+++ Input data
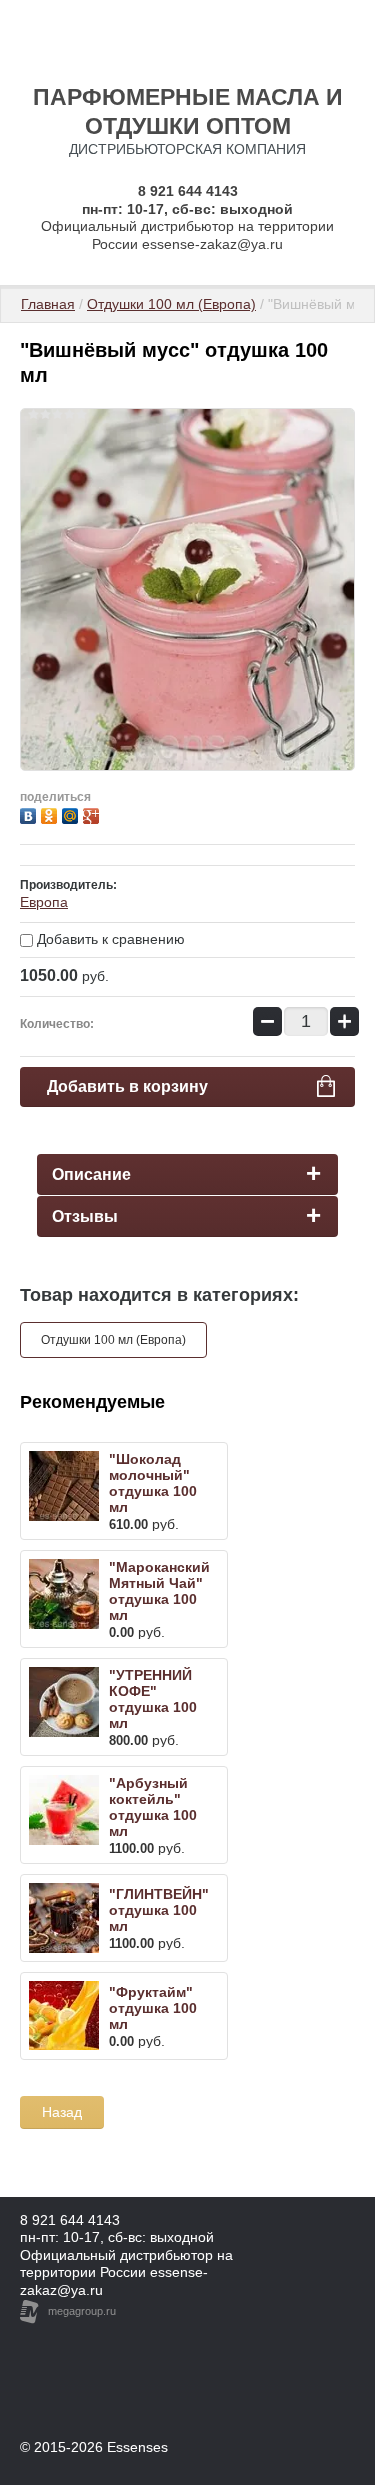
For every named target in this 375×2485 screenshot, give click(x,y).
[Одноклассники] (51, 813)
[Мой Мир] (72, 813)
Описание (91, 1174)
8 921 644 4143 (188, 191)
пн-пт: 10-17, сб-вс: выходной (117, 2237)
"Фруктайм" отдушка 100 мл (153, 2008)
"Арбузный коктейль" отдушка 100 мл (153, 1807)
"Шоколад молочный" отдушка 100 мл (153, 1483)
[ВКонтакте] (30, 813)
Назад (62, 2112)
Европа (44, 902)
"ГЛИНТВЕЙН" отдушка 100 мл (159, 1910)
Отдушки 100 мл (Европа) (171, 304)
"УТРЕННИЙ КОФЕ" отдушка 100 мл (153, 1699)
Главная (48, 304)
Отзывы (85, 1216)
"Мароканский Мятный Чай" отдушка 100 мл (159, 1591)
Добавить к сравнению (109, 939)
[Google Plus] (93, 813)
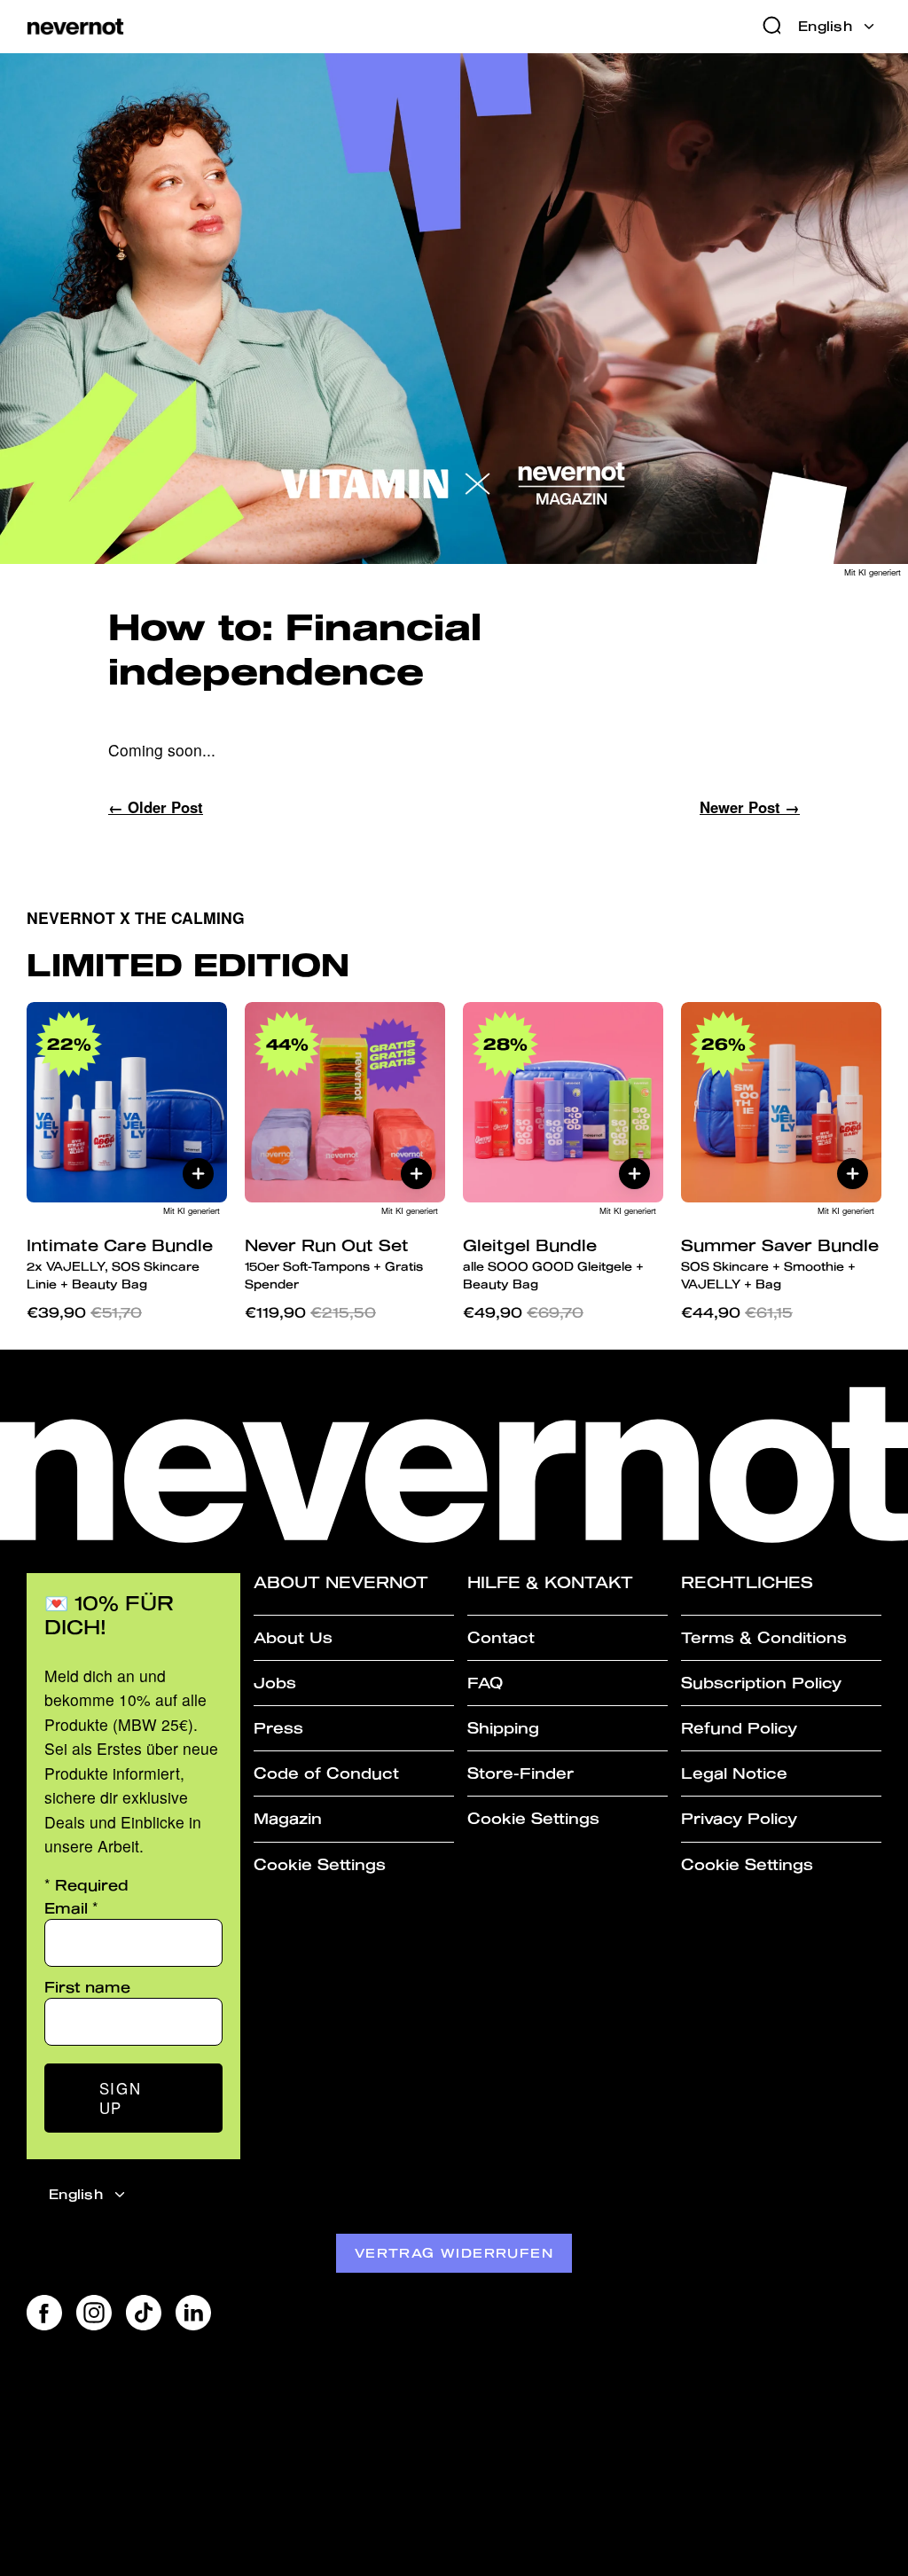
++++++
What you will do:
Take the line with "Отзывы (85, 1216)" and every line after it through the end of the data, and write only them out exactly, leaving out the pictures.

Completed exercise:
Отзывы (85, 1216)
"Мароканский Мятный Чай" отдушка 100 мл (159, 1591)
Добавить к сравнению (109, 939)
[Google Plus] (93, 813)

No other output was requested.